Rabbi Rafael Cohen, head of a seminary named after Luria, suggested that the Material Girl's actions could lead to divine retribution. "Jewish law forbids the use of the name of the holy rabbi for profit. Her act is just simply unacceptable, and I can only sympathize for her because of the punishment that she is going to receive from the heavens," he told the Israeli newspaper Maariv.
No word on whether there'll be a video.
Come and Go, Come and Go . . .
Boy George flew back to England yesterday after being charged with cocaine possession in New York, and his lawyer says that drugs found in the British singer's Manhattan apartment didn't belong to him.
The 44-year-old former Culture Club frontman, whose real name is George O'Dowd, was arraigned on drug charges early Saturday.
He had called 911 to report that his home had been burglarized around 3 a.m. Friday, said police spokesman Kevin Czartoryski. Officers arrived at the singer's apartment and discovered a small amount of cocaine next to a computer, police said. They were continuing to investigate.
"It was a small amount of drugs," lawyer Lou Freeman told the New York Post for Saturday's editions. "He does not know where it came from. He's had a lot of people in his house."
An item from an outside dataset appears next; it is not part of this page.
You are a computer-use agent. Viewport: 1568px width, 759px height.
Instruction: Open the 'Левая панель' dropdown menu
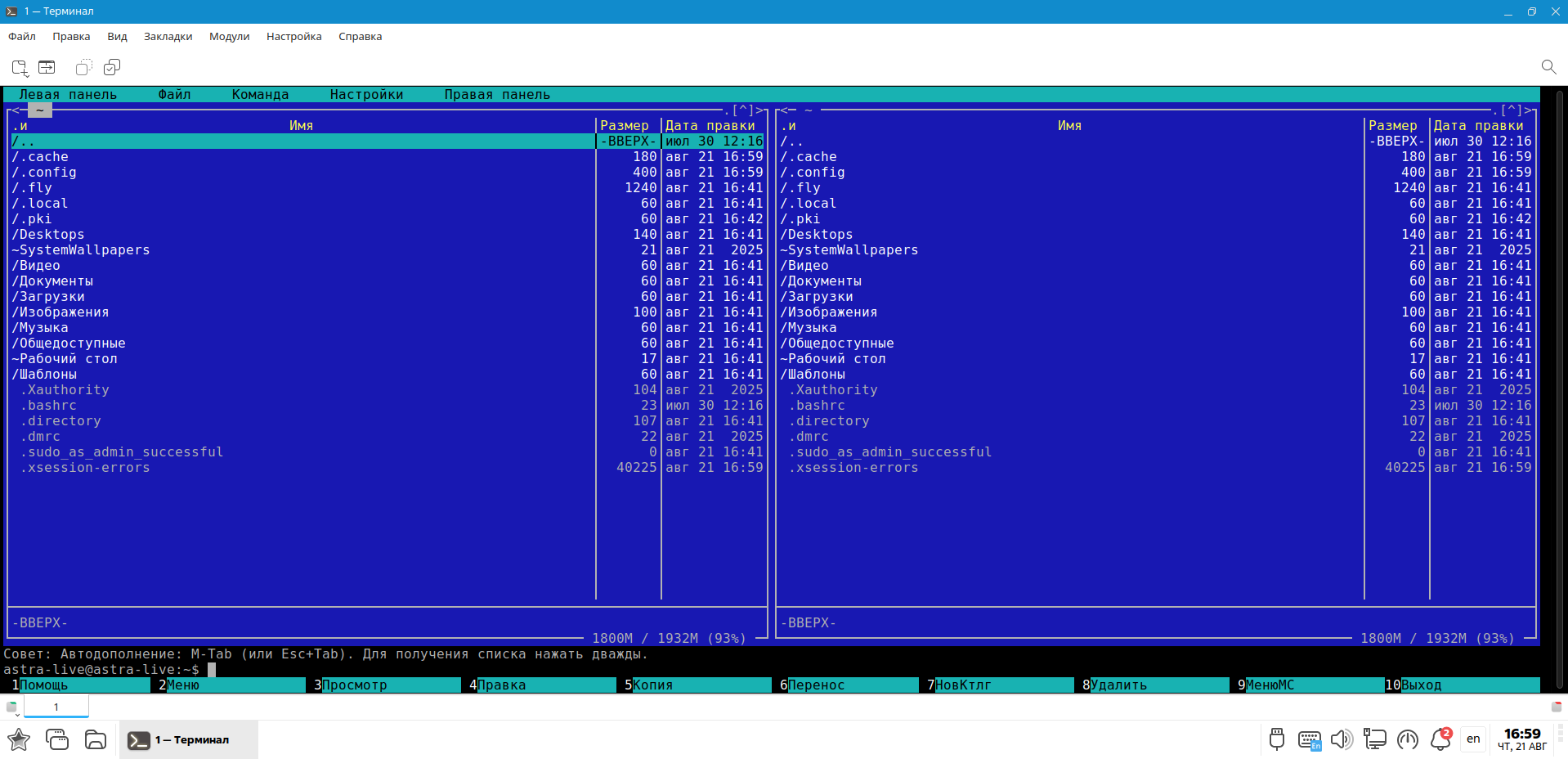pyautogui.click(x=68, y=95)
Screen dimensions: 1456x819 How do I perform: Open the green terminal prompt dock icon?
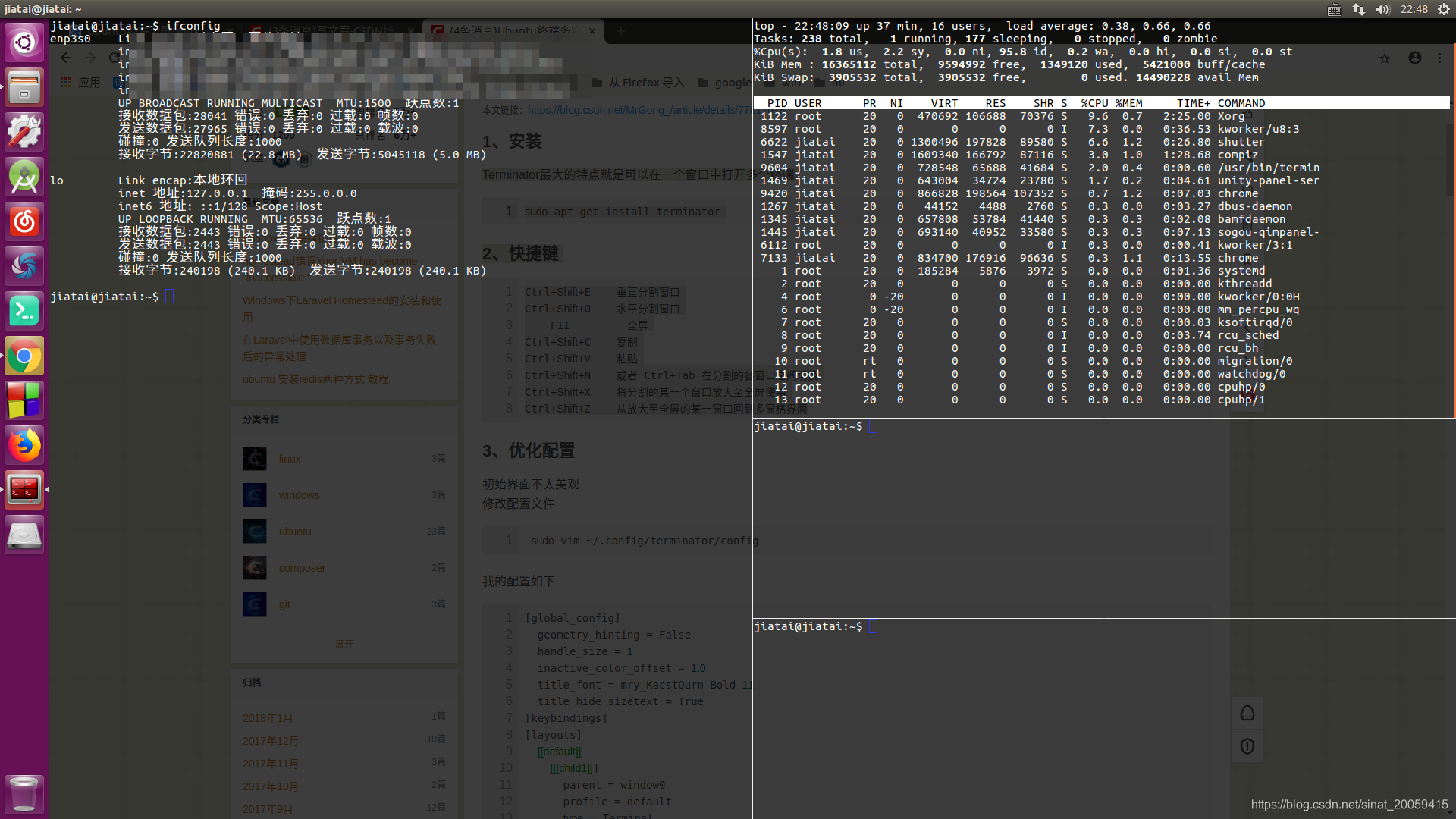coord(24,311)
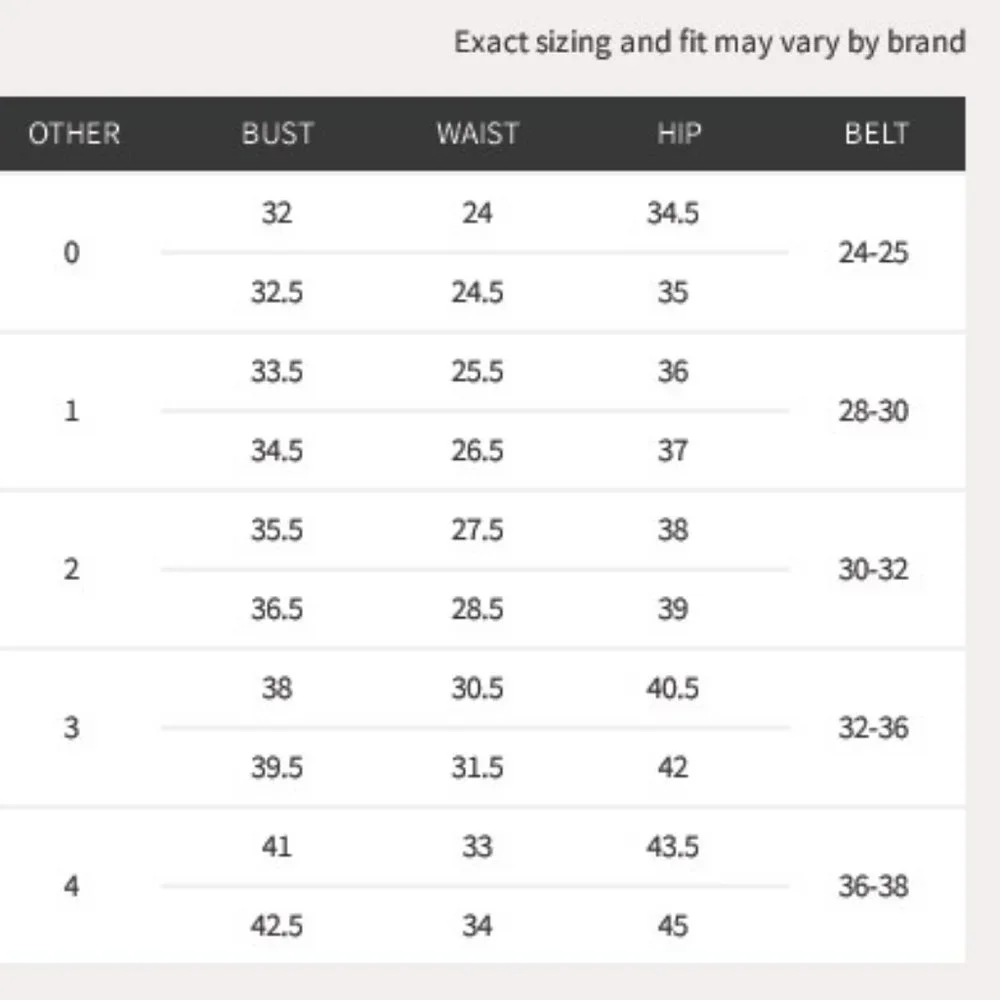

The singer was released Saturday without bail after being charged with fourth-degree criminal possession of a controlled substance, allegedly more than an eighth of an ounce of cocaine, said a spokeswoman for the Manhattan district attorney's office. He is scheduled to return to court Dec. 19.
"Don't ask me any questions because you are not going to get any answers at all," the singer told reporters at London's Heathrow Airport.
"It's nice to see you, though."
Noted . . .
* Benjamin Bratt and wife Talisa Soto Bratt have expanded their Bratt Pack. Born last Monday in Los Angeles, Mateo Bravery Bratt joins the couple's daughter, Sophia Rosalinda Bratt, born in 2002.
* Ashlee Simpson returned to "Saturday Night Live" to prove herself as a singer who can sing live. This time there was no lip-sync fiasco. Simpson even drew inspiration from last year's traumatic incident, telling the audience, "I wrote this song after my last 'Saturday Night Live' appearance," as she introduced "Catch Me When I Fall." Her second number, "Boyfriend," was more upbeat. Throughout the performance her voice was augmented only by brief echo effects and backup singers -- unrecorded -- just as SNL executive producer Lorne Michaels had promised.
. . . And Quoted
"The good Lord says, 'Thou shall not bear false witness against thy neighbor.' These are the tenets I live by."
-- Actor Wesley Snipes, outside the New York courtroom where a judge dismissed a paternity suit against him.